Laddoos Image copyright Thinkstock
Image caption Laddoos are popular at special occasions (file photo)

Pakistani police say the brother of a sweet-shop owner poisoned a batch of sweets that killed more than 30 people last month.

The brother confessed to mixing pesticide into the sweets after a family dispute, police told the BBC.

However correspondents say there is confusion over what happened, because two other people have also told police that they poisoned the sweets.

The contaminated sweets had affected over 70 people in Punjab province.

Among those who died were 11 members of the same family who had bought the laddoos - ball-shaped sweets popular at special occasions - to celebrate the birth of a son.

Acting district police officer Ramiz Bokhari told the BBC that the 18-year-old brother of shop owner Tariq Mahmood had admitted to mixing pesticides in the sweets.

Image copyright Ikram Paracha
Image caption The sweet shop which provided the laddoos
Image copyright Ikram Paracha
Image caption Two of the contaminated sweets

"He told police his elder brother used to beat and abuse him," Mr Bokhari said, adding that the teenager had done it "in anger and revenge".
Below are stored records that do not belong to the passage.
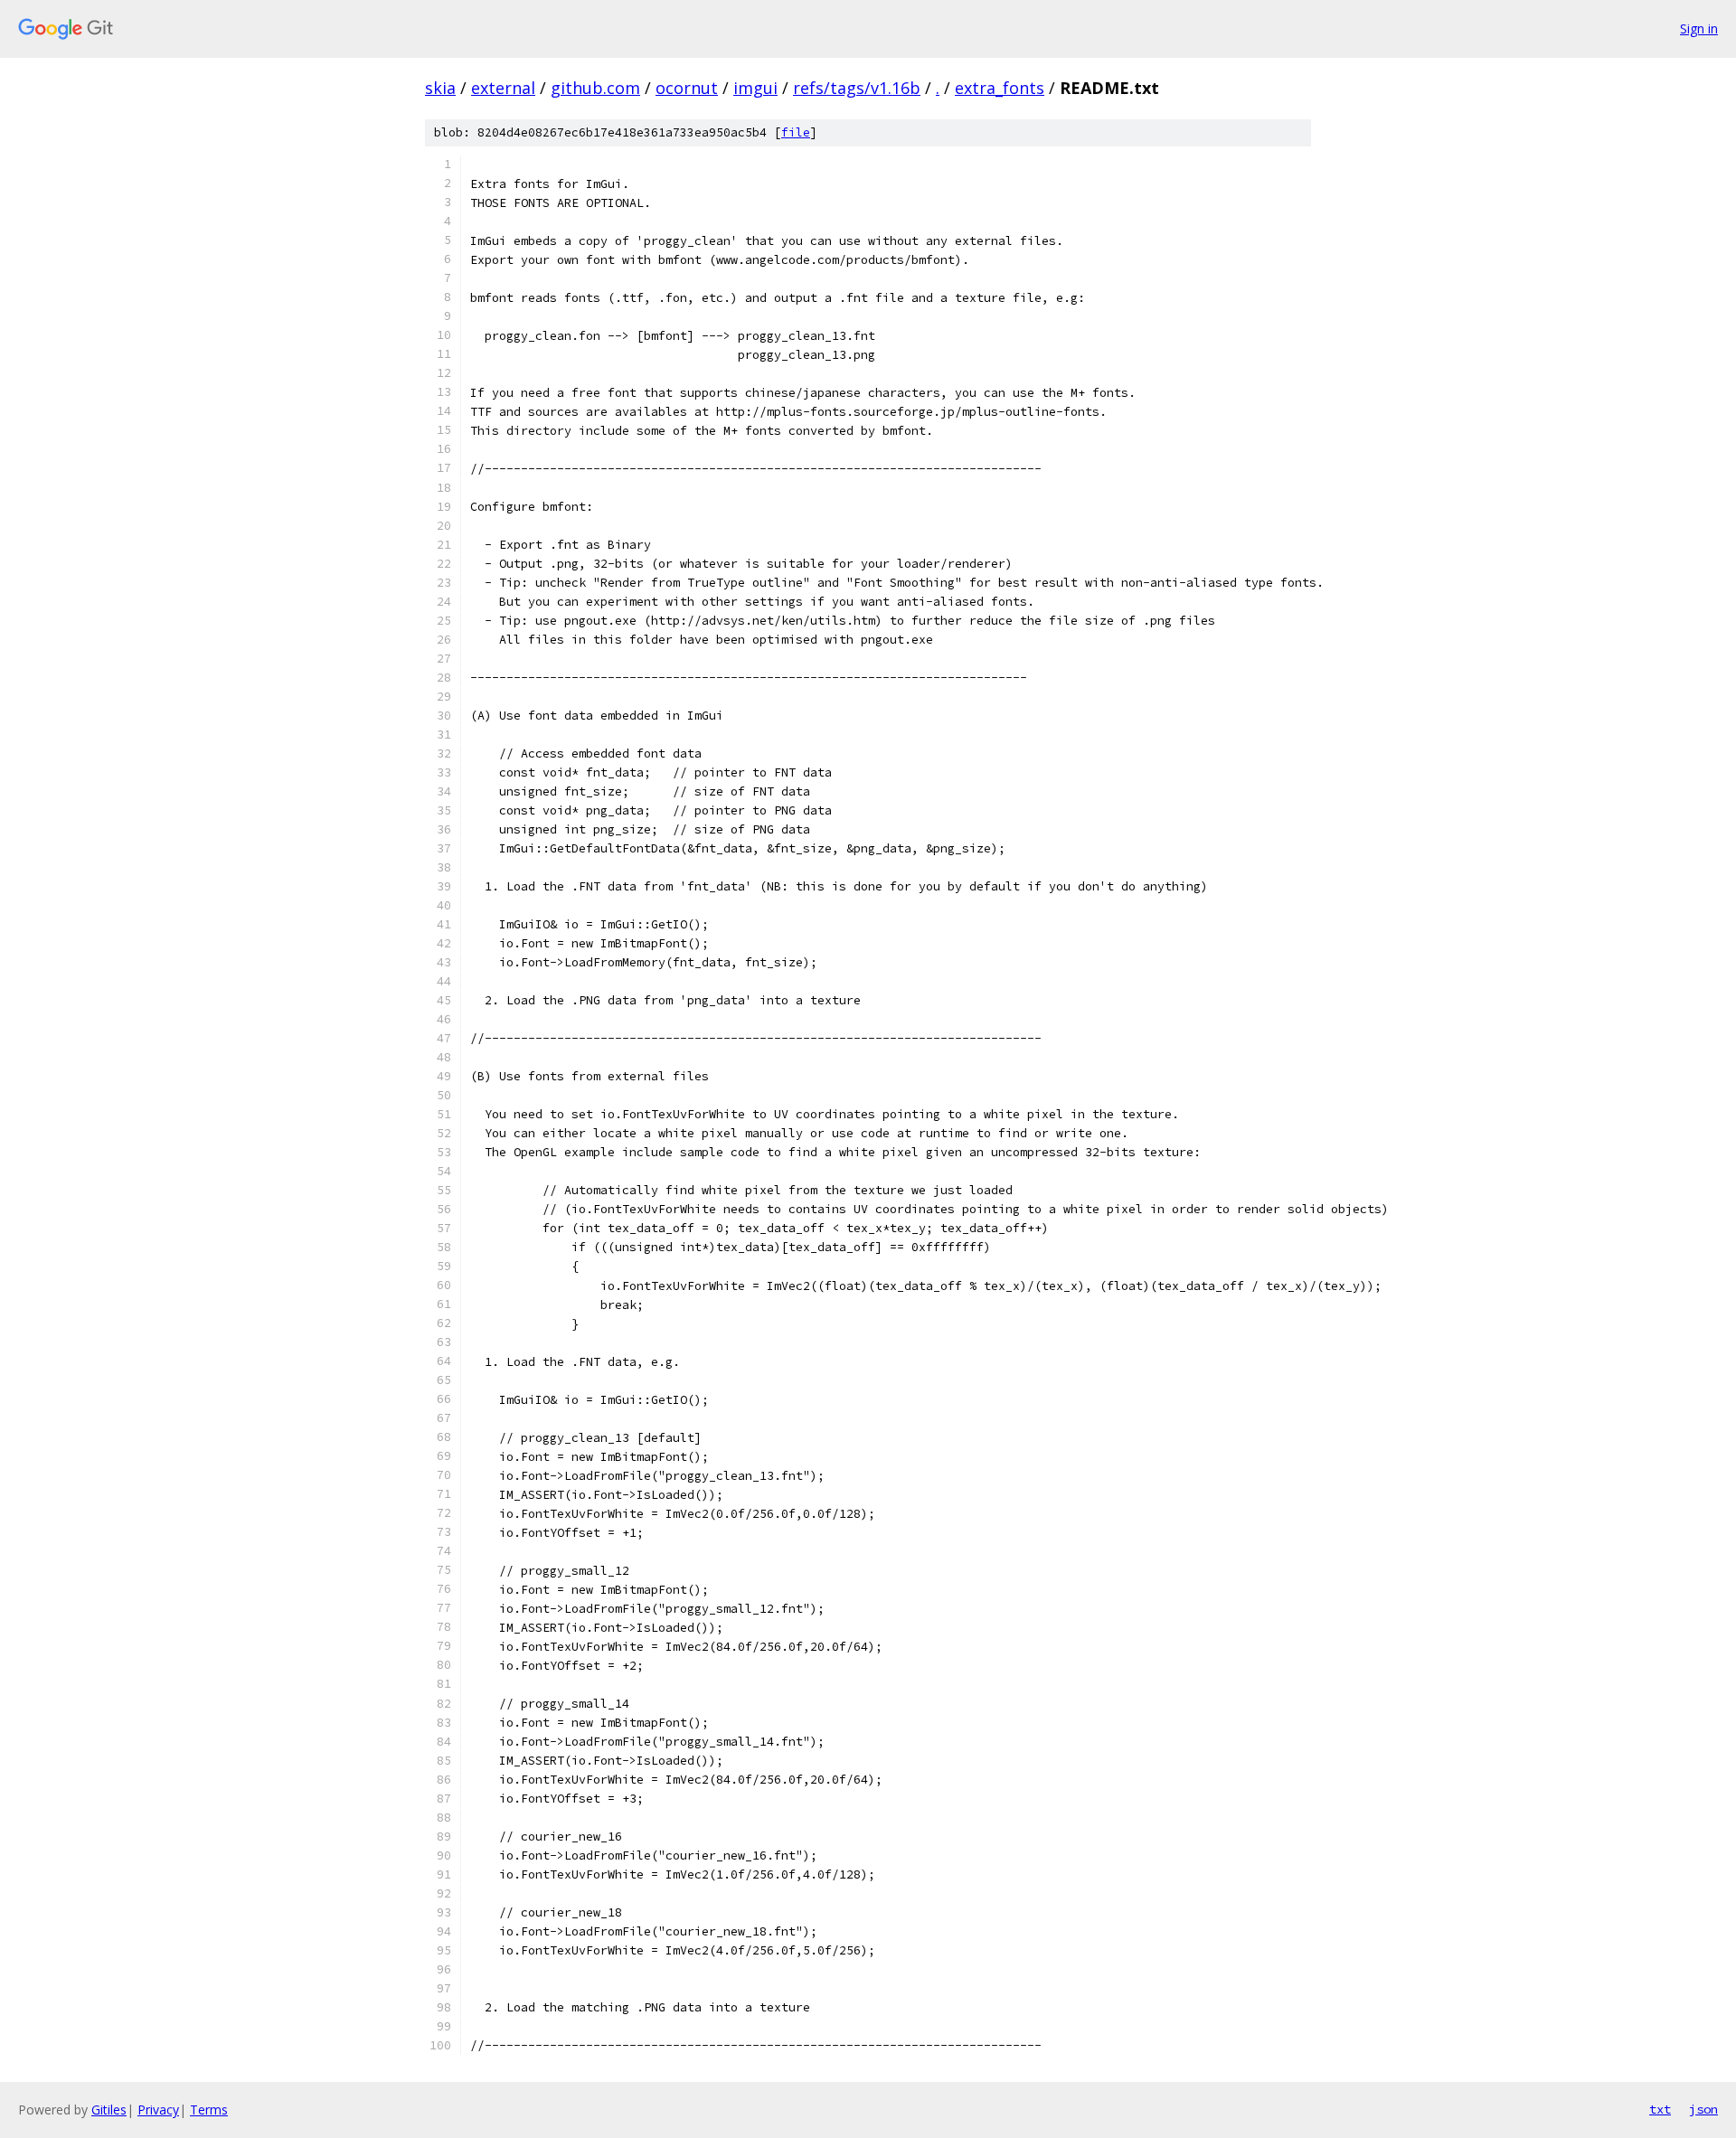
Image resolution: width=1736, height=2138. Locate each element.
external (503, 88)
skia (440, 88)
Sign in (1699, 28)
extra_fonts (999, 88)
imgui (755, 88)
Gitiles (109, 2109)
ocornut (687, 88)
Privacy (158, 2109)
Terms (209, 2109)
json (1703, 2109)
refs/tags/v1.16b (856, 88)
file (795, 132)
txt (1660, 2109)
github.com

However, the owner of a nearby pesticide shop also told police that he poisoned the laddoos following a dispute he had with the sweet-shop owner. A worker at the sweet shop told police he had mixed in the pesticides by mistake.

Correspondents say the three conflicting statements have raised questions about police tactics and the value of confessions.

Rights groups have previously accused the Pakistani authorities of forcing confessions from suspects.